If you aren’t convinced by my testimony, consider the fact that it is blaringly obvious that everything about Jesus Christ’s way of socializing flies in the face of the standard family model…this is not to mention all of that uncomfortable stuff he says in Matthew 10 about being willing to deny family members for the sake of the cross. And of course, the apostle Paul’s take on marital union is pretty apparent in I Corinthians 7: for Paul, marriage is for those who are too spiritually weak for the preferable state of celibacy.
There is much more that could be said (and has been, if you’re interested) to nuance all of this anti-marriage sentiment from our single savior and the most effective Christian missionary in history. However, my immediate point here is that, of all places, the church should be a community where people are not threatened by ways of sociality that are different from their own—because, let’s be honest: perhaps we “worry” about single people because they potentially undermine our way of sociality. Especially if they are happy being single, God forbid. The church ought to be a place where diverse forms of sociality are affirmed and embraced as integral to the body of Christ, and my hunch is that if we started recognizing and listening to the spiritual wisdom our single members have gained by virtue of their singleness, then they would feel a lot more comfortable in our congregations.

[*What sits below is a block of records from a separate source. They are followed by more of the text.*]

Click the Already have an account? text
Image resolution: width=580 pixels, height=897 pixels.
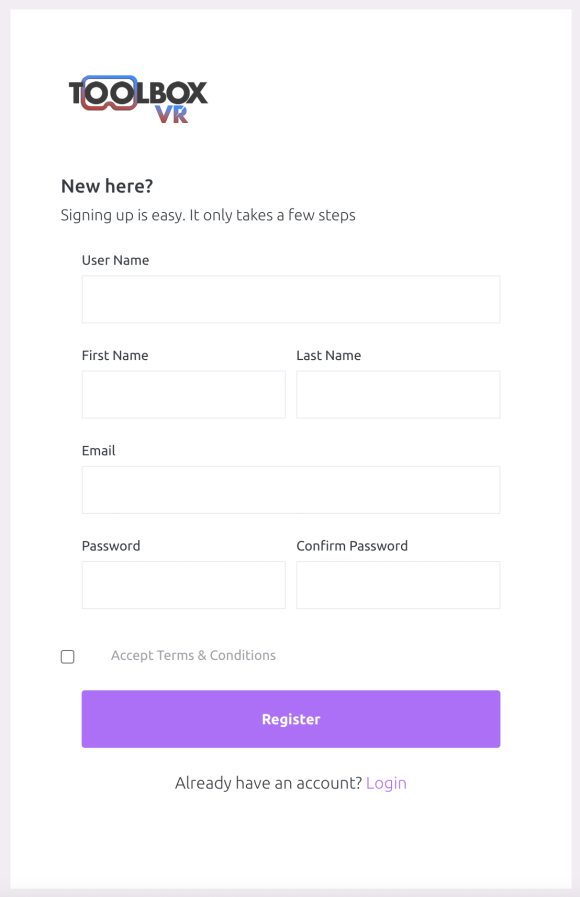pos(269,783)
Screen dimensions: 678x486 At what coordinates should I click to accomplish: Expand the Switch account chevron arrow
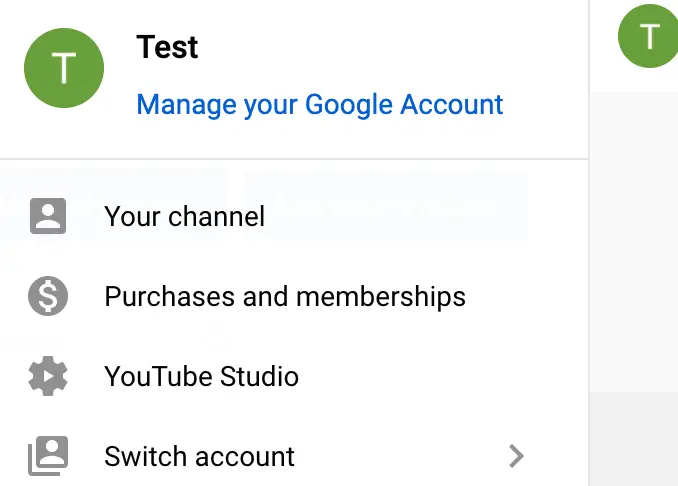click(x=516, y=457)
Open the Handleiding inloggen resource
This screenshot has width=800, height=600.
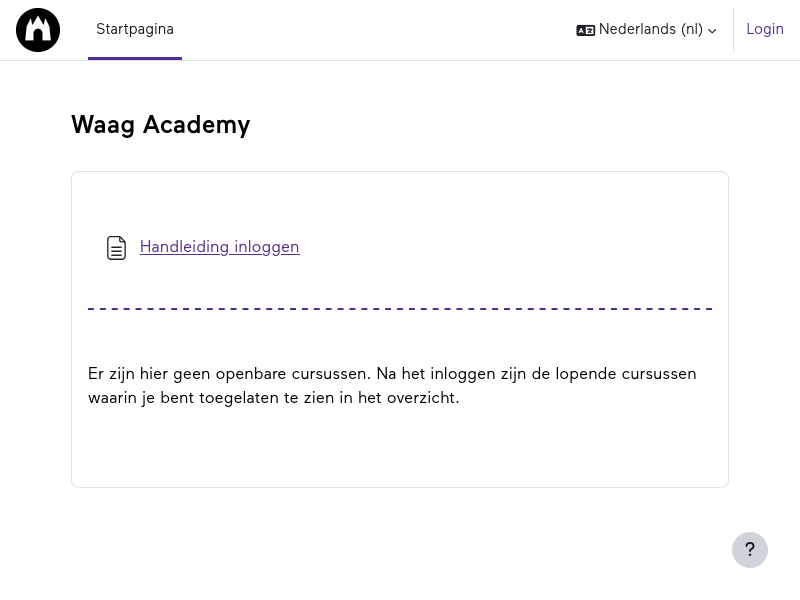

Which brings me to my final point: it’s also time that we stop defining ourselves according to marital/familial status, as we clearly do in our smaller fellowship groups or classes. While I absolutely enjoy communing with people in a similar phase of life to my own and realize that there is much to gain from this, I also believe that we are profoundly impoverished when we have little consistent, close interaction with fellow believers who are in different life stages. So, not only is it time for Christians to drop the “marriage = happiness” absurdity—especially under the pretense that it’s somehow wrapped up in our Christological identity—but let’s also stop herding ourselves together according to marriage and family identifiers. It only furthers the illusion.
I don’t mean to spoil your Valentine’s Day. Goodness knows I’m not one to come down too hard on any excuse to eat more chocolate…and who, except for the snobbiest of film snobs, hasn’t at some point enjoyed the mindless fantasyland of a chick flick? Plus, if I can weasel my way into some Radiohead tickets from my husband under the auspices of a Valentine’s gift, I’ll happily dye my hair pink in honor of the day.
But I would urge you to keep both eyes on the absurd unreality of the $5-card-narratives we tell ourselves about singleness and partnership…and certainly don’t waste your energy today feeling sorry for your friends who aren’t coupled off. Your time would be better spent asking for their prayers.